Wednesday 20 August 2014

AN ILLUSTRIOUS FAMILY OF NIGERIAN HEROES



The Ebola Virus Disease (EVD) struck at the heart of Nigeria, when Dr. Ameyo Stella Adadevoh, a consultant physician, and member of the illustrious Kwaku Adadevoh/Herbert Macaulay/Bishop Samuel Ajayi Crowder lineage succumbed to the scourge of the disease.
Dr. Adadevoh contracted the virus from the Liberian, Mr. Patrick Sawyer, who imported the disease into Nigeria.
Sources close to Dr. Adadevoh, 58, said she succumbed to the disease yesterday evening, having been in a coma for some days.
Dr. Adadevoh, who is survived by one son, had led the medical team at First Consultants Medical Centre, a Lagos-based hospital, which treated Sawyer on his arrival in Lagos.
As the head of operations at First Consultants, Dr. Adadevoh was praised for being the first to detect that Sawyer, who was admitted at First Consultants for five days before his death, was not being truthful when he denied that he was infected with the Ebola virus.
After he had tested negative for malaria and other diseases, she was said to have ordered that his blood be tested for Ebola. It was the positive result of the test that enabled the hospital to contact the Lagos State health authorities about the first Ebola patient in the country.

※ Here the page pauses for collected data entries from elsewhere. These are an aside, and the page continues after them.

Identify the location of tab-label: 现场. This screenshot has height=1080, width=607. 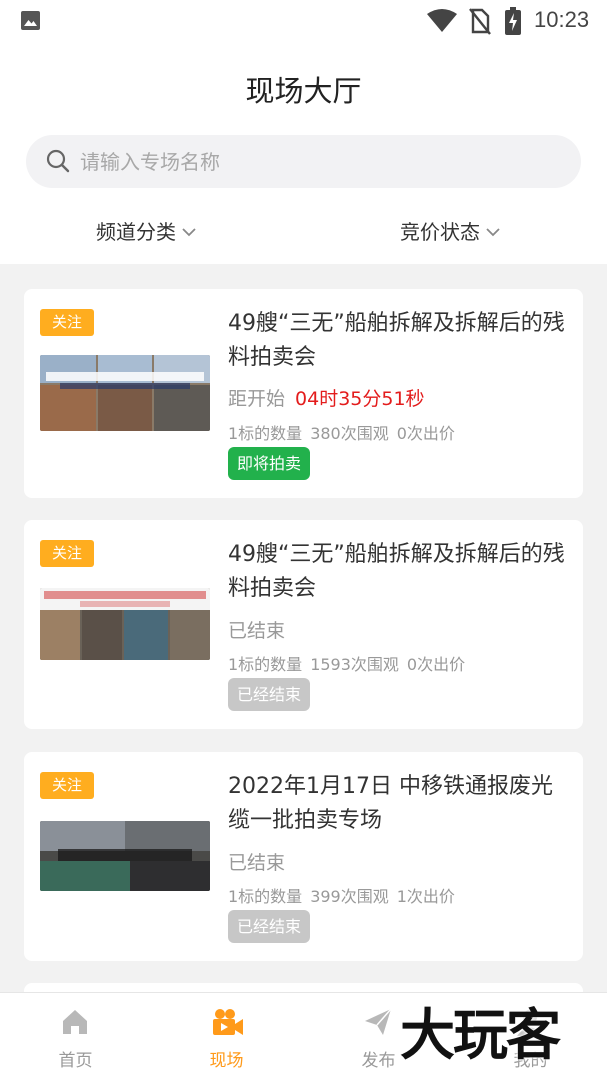
(226, 1061).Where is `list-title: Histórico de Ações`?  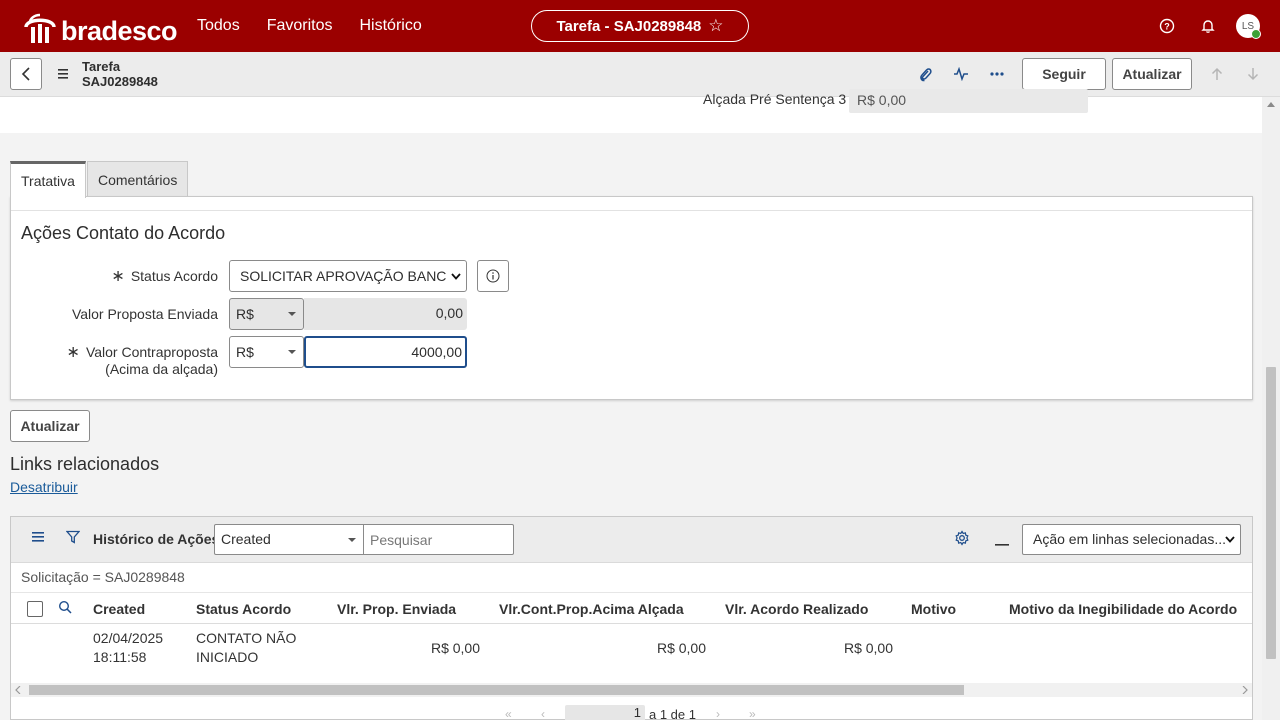
list-title: Histórico de Ações is located at coordinates (156, 539).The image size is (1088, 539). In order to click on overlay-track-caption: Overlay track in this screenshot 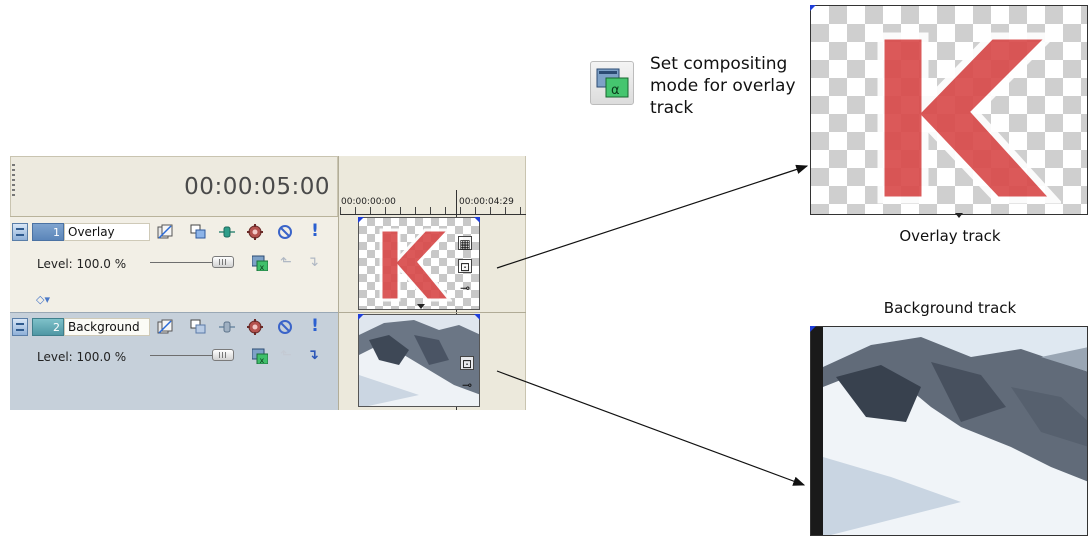, I will do `click(950, 236)`.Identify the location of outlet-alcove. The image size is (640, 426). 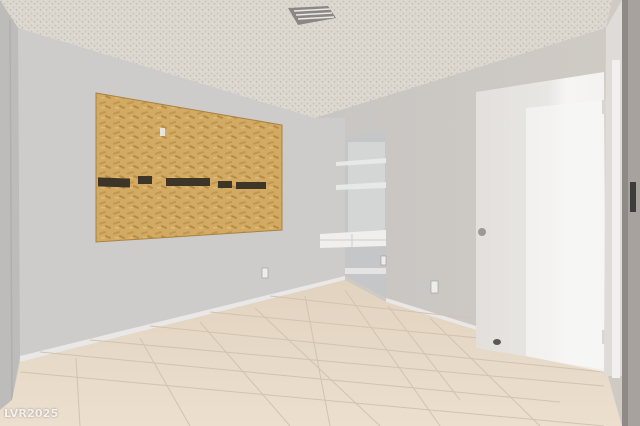
(384, 260).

Her death brings to five, including the index case Sawyer, the total number of persons who have succumbed to the scourge of the disease in Nigeria.
Among those who have passed on, Dr. Adedavoh is the first doctor and the fourth Nigerian to have died from the virus. Others who died before her comprised two nurses and the ECOWAS protocol officer, Jatto Abdulqudir, who picked up an already infected Sawyer from the Murtala Muhammad International Airport (MMIA), Lagos.
However, five others who contracted the disease from Sawyer have been discharged while two others remain in the isolation ward at the Infectious Disease Hospital, Yaba, Lagos.
Prior to Dr. Adadevoh's death, her family and colleagues had held a press briefing in Lagos appealing to the US government to intervene to keep her from dying.
They felt that the medical care she was getting in the isolation ward was insufficient and had called on the US government to send the ZMapp trial drug to save her life.
Dr. Adadevoh comes from an illustrious family of physicians, politicians, statesmen and clerics.
Her father, the late Dr. Babatunde Kwaku Adadevoh, was a renowned Harvard University-trained physician and former vice-chancellor of the University of Lagos, while her grandmother was the daughter of Sir Herbert Samuel Macaulay, a foremost politician and founder of Nigerian nationalism in the early 1940s.
Macaulay himself was the grandson of Bishop Samuel Ajayi Crowther, who was ordained the first African Bishop of the Anglican Church in Nigeria in 1864, making Dr. Ameyo Adadevoh, his great-great-great-grand daughter.
The Adadevoh family can trace their roots to the Creoles in Sierra Leone, Ghana and South-west Nigeria.